# Lights & Lumens?



## megaS13 (Apr 16, 2006)

Box Size =   3 ft. x  2 ft  x  2 ft.

Light = Energy Saving Compact Flouro...

For The Size Of The Boxe & Just One Plant Making It To Flower Cycle How Many Lumens I Need To Be Producing.

They Also Say 40 - 50 Watt Per Sq Foot. This Is The Watts Accourding To Number On Box Of Lights Not Actual Wattage Given.

In This Case I Will Need.. 350 Watts..? Like Two 150 Watt Lights? ( Box Reading )

Will This Be Sufficient...? How Many Lumens?


----------



## Mutt (Apr 16, 2006)

1st rule with compact florous. actual wattage used is what you go by not the incadescent equivilent.  

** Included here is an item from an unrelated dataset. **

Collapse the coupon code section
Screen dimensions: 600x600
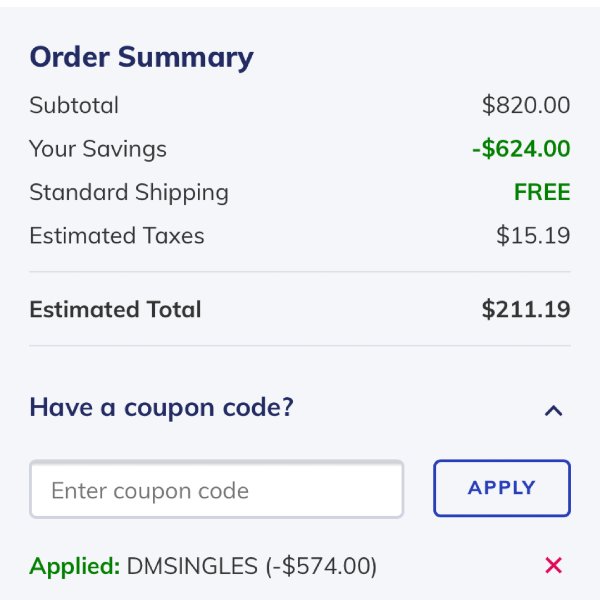click(553, 410)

your on the right track though. you are wanting 6,000 lumens per sq.ft. but this is hard to obtain with florous. Absolute bare minimum is 3,000 lumens per/sq.ft.. that is very sittle growth and bud production. photsynthesis is not great. My veg box is about 4,500 lumens per sq.ft.(compact florous) My flower is 6,500 lumens per sq.ft.(HPS)


----------



## AZshwagg (Apr 16, 2006)

Okay, if ur trying to veg you only need bout 3000 lumens per sqr ft. for optimal growth (Or 2000 lumens bare min). Which means one of those 42 watt cfl's is rated at 2600 lumens thats good enough for on plant. I was veging a plant like that and it worked fine.   Also, go to Brother Grunt's thread in the grow journal " Toy box grow" and that shall give an idea of what to build. For the lights, go to a thread called "Wally world setup for under $40" trust me it works great, thats the setup i got and i'm doing fine. For flowering i would have to say to get a shop style fixture reflector with a 150 watt hps light on ebay for like $78, it puts out 16000 lumens enough for one plant.





			
				megaS13 said:
			
		

> Box Size = 3 ft. x 2 ft x 2 ft.
> 
> Light = Energy Saving Compact Flouro...
> 
> ...


----------



## megaS13 (Apr 16, 2006)

Mutt Your A Good Man. I Understand Better Now.


----------